A eleição de Donald Trump para Presidente dos Estados Unidos da América terá sido uma surpresa para muitos de nós, fundamentalmente enganados pelas sondagens, pelas nossas crenças que algo tão desesperadamente mau não aconteceria e que, no fundo da América profunda, reinaria um pouco de bom senso que impediria tal catástrofe.
Tal não aconteceu e, agora, só temos de esperar para ver o resultado prático de mais uma demonstração da democracia representativa a funcionar (sim, porque não é pelo facto da escolha não ter agradado que vamos começar a inventar que “aquilo” não é a democracia representativa a funcionar, como já houve alguém que o disse).

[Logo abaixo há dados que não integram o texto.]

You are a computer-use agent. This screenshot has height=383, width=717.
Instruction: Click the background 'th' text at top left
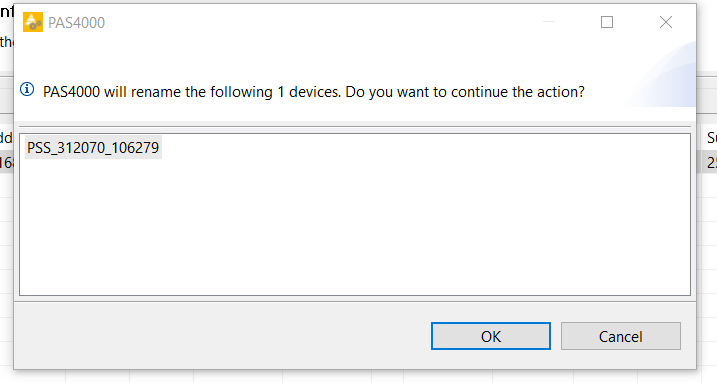point(6,42)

Não nos parece que valha a pena vaticinar eventos positivos ou negativos dada a personalidade aparentemente instável de Donald Trump, deixamos isso para os comentadores e analistas políticos, ainda que, acreditando nas palavras proferidas durante a campanha, não nos pareça que algo de bom resulte durante a sua presidência.
E, pela novidade, e contra a intelligentsia reinante, temos de acreditar que uma das diferenças para o voto naquele individuo é o de existir a esperança que cumpra o que prometeu durante a campanha.
Na realidade, um dos problemas com que nos deparamos com o que já é designado de política tradicional é o discurso efectuado no momento das campanhas eleitorais e o discurso praticado no dia seguinte à chegada ao poder.
Parte da insatisfação de muitos de nós deriva de nos sentirmos enganados permanentemente, não encontrarmos quem traduza de facto os nossos desejos e expectativas, e já darmos por adquirido que tal decepção vai ocorrer; então resolvemos não participar (não votando), ou participamos votando em branco (manifestação irrelevante do nosso descontentamento, não com A, nem com B, mas com todo o sistema) ou, eventualmente, a pior situação, porque suporta e alimenta a sobrevivência do sistema, votamos em quem sabemos que nos vai decepcionar, à semelhança dos outros participantes, mas será um voto “do mal, o menos”.
Quando aparecem novos actores no sistema tendemos a, teimosamente, acreditar que “estes” é que não nos vão enganar e sentimos empatia pelos seus discursos revoltados e “próximos” de nós, vozes que aparentemente ecoam as nossas, ganhando assim o nosso voto, como podemos ver nos movimentos inorgânicos que vão surgindo por toda a Europa bem como com o voto de protesto atribuído a partidos de natureza extremista.
Durante muitos anos, em Portugal, sempre que existiam discursos contra a classe política em geral, apareciam logo um ou dois políticos a dizerem que eram uns incompreendidos, que a classe política não merecia tal tratamento e que eles, coitados, eram uns sacrificados na sua missão de tentar melhorar as condições de vida do povo. Infelizmente ainda é um discurso recorrente.